Data listing:

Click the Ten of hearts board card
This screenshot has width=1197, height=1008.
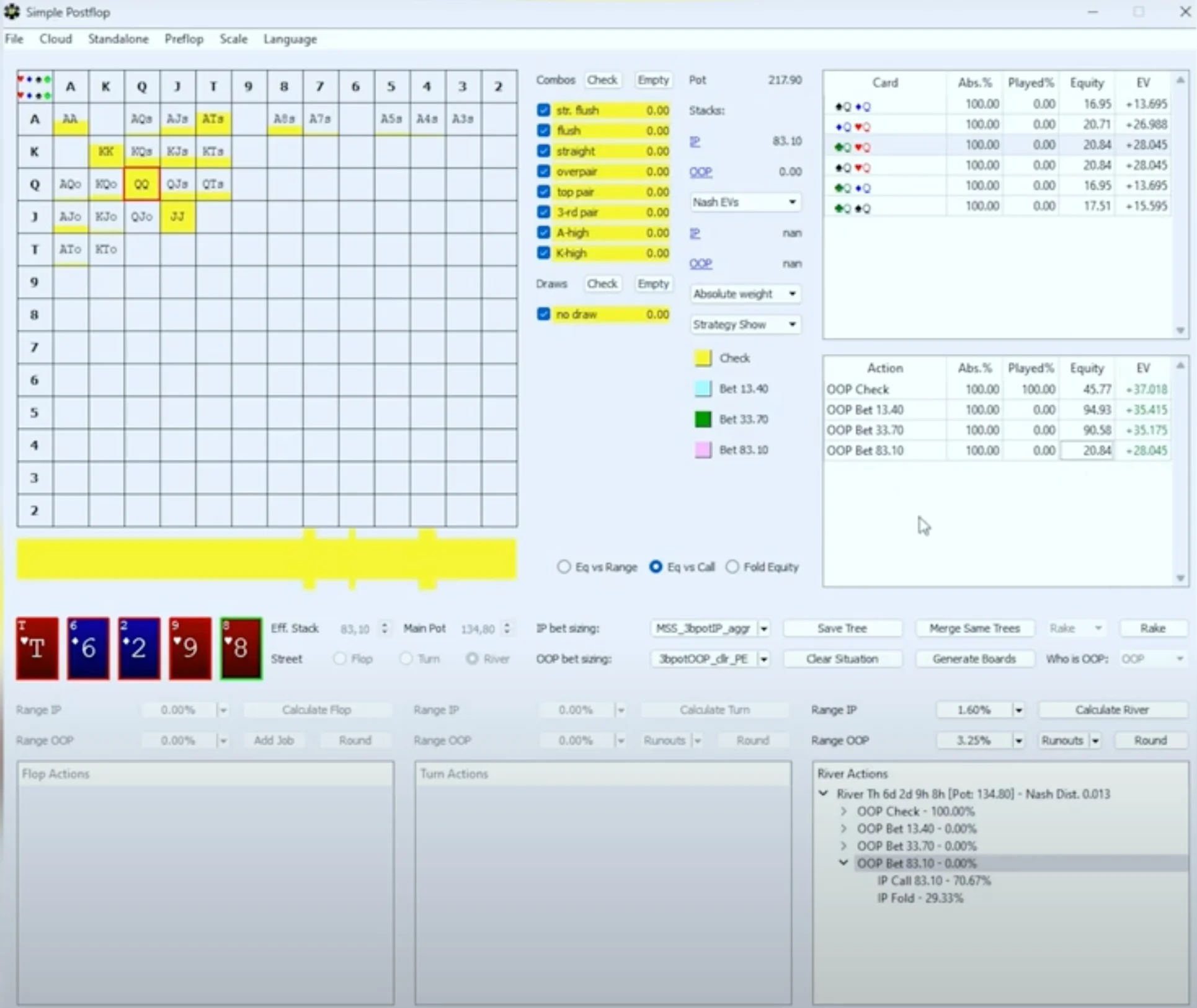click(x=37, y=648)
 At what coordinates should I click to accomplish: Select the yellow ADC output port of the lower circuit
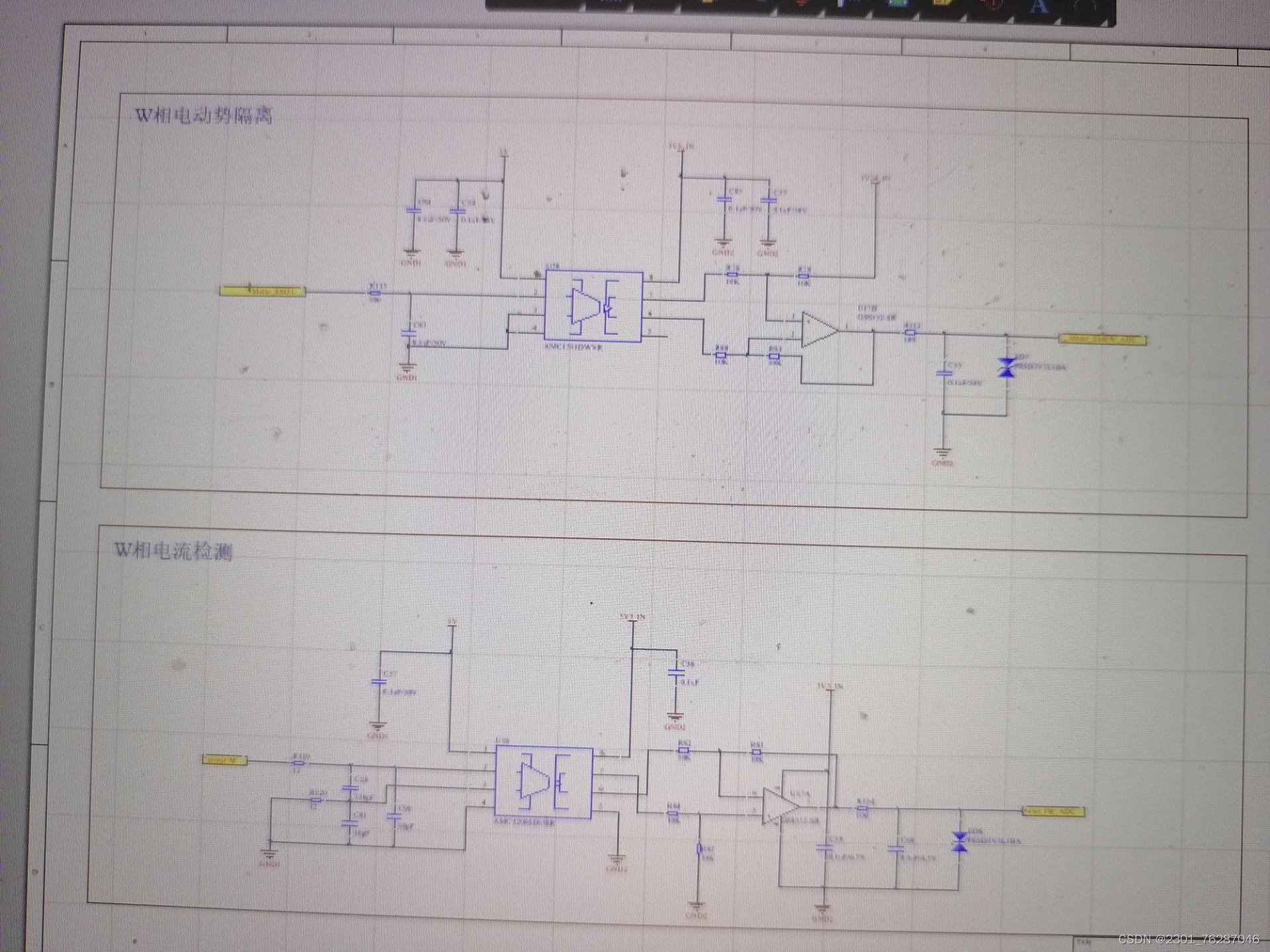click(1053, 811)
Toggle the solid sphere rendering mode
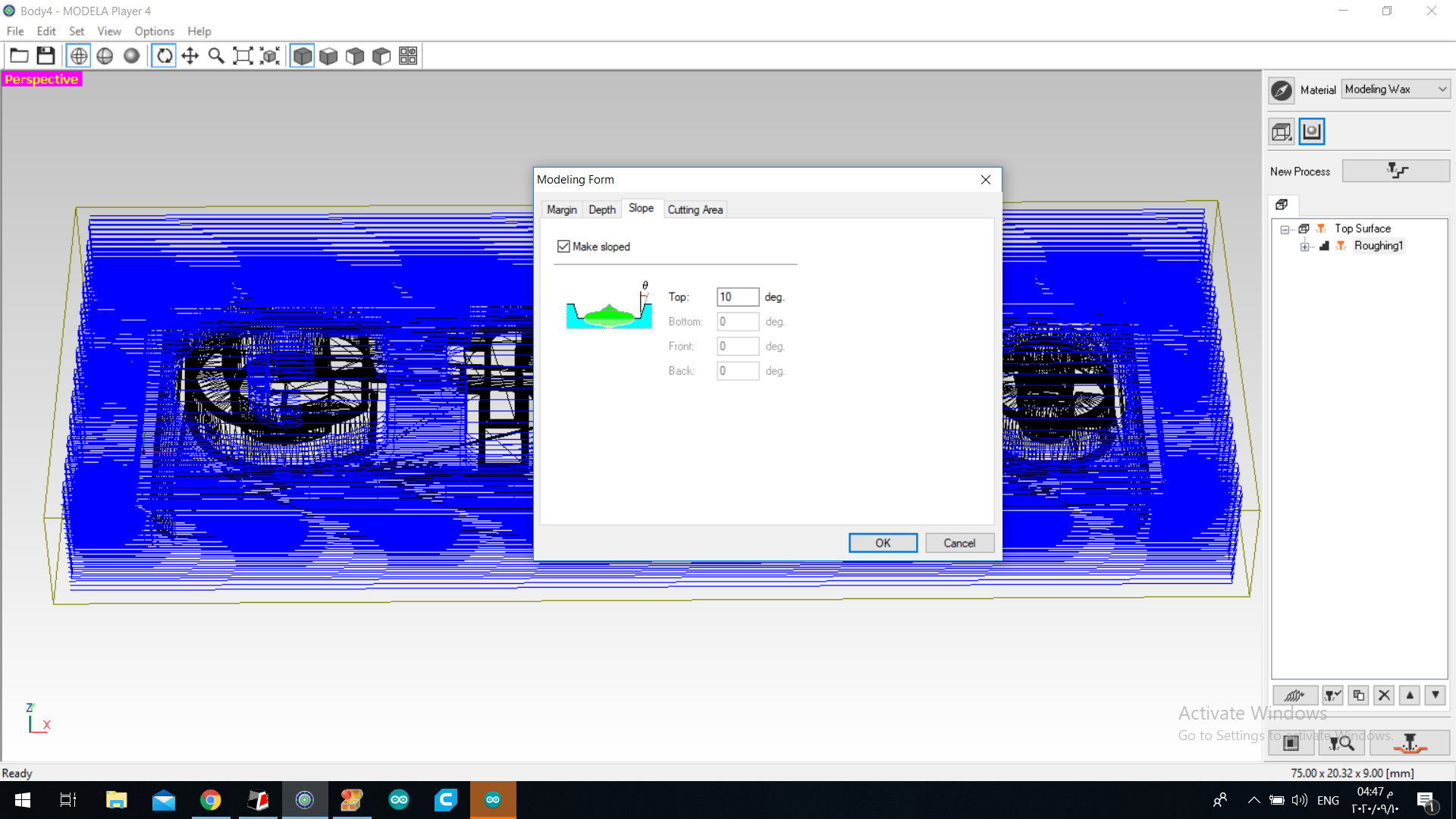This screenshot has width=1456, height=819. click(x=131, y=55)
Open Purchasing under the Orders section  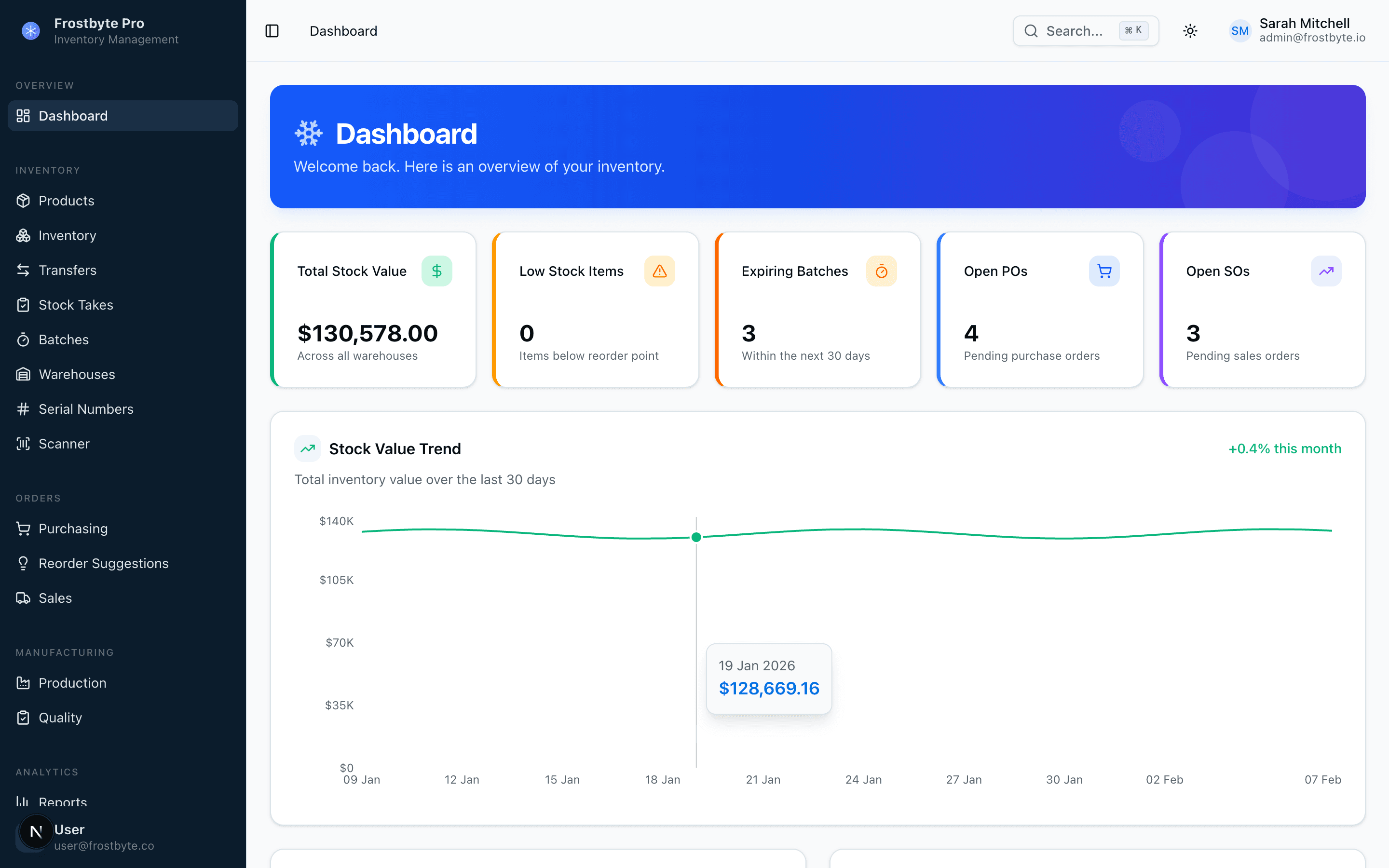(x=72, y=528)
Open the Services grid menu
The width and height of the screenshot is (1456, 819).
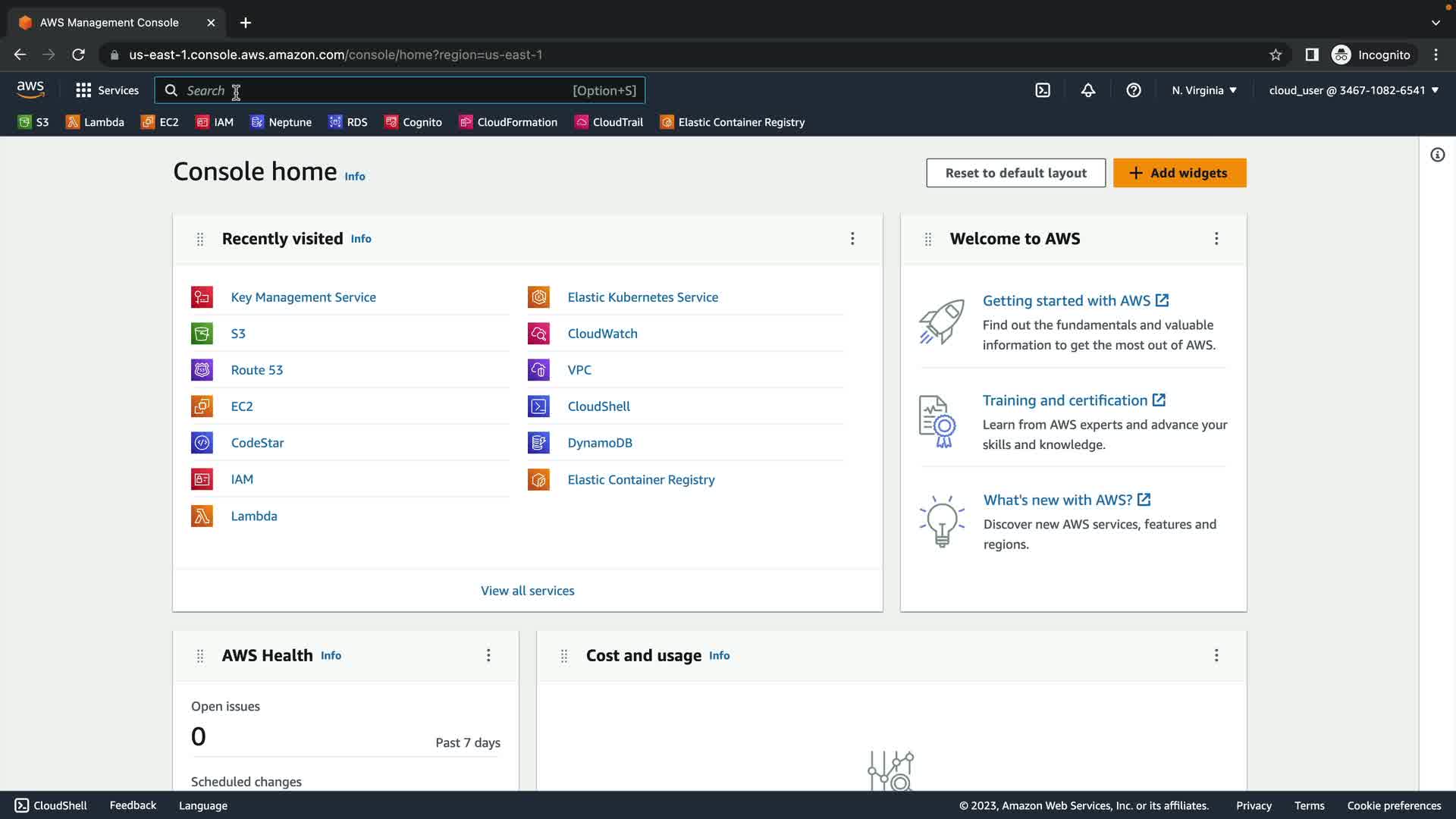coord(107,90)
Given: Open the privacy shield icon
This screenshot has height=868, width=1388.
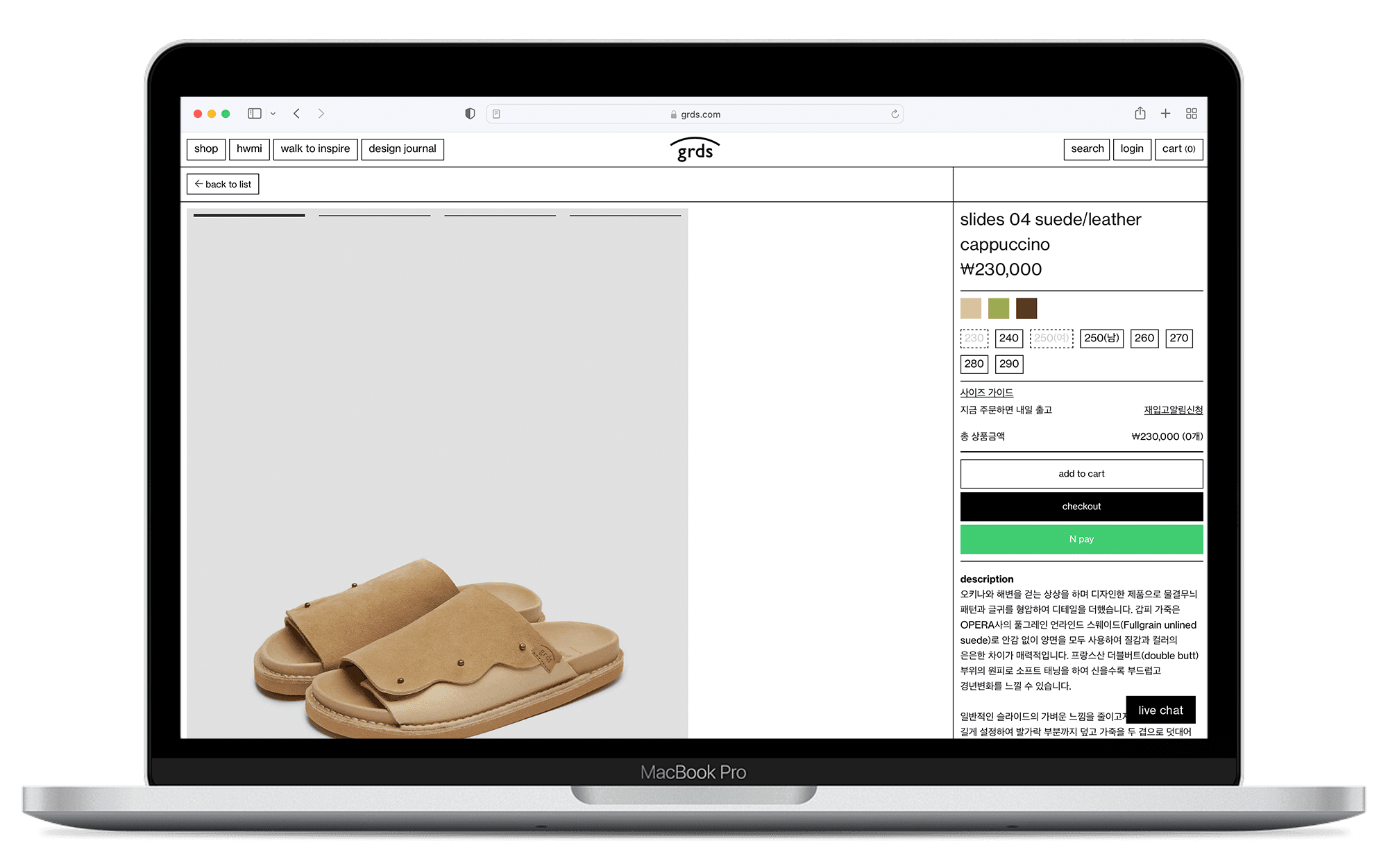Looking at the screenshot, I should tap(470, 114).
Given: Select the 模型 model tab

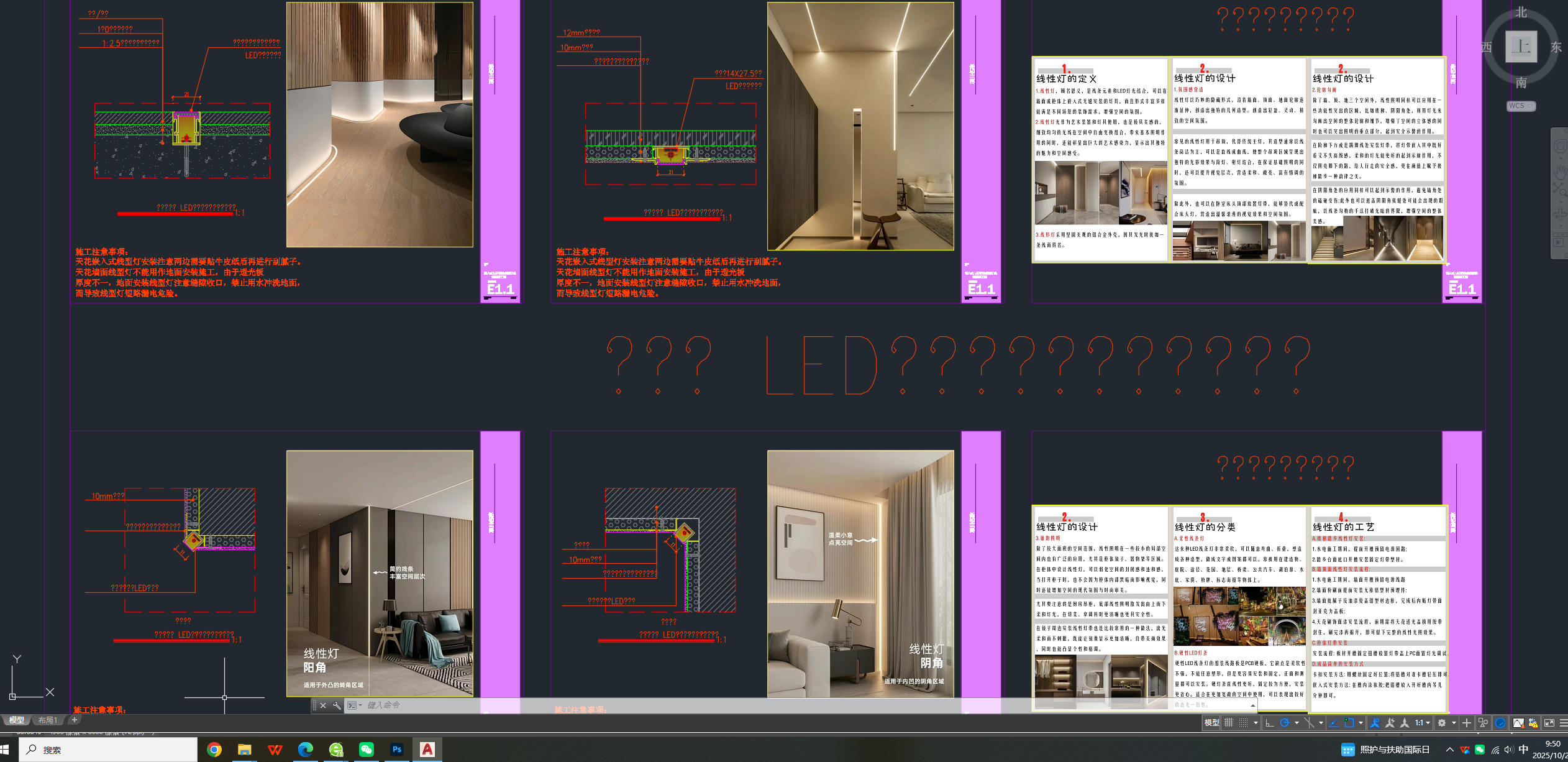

What to do:
Every line of the listing that holds "Given" should be found and copied.

Task output:
Given: Open the privacy shield icon
Given: Select the 模型 model tab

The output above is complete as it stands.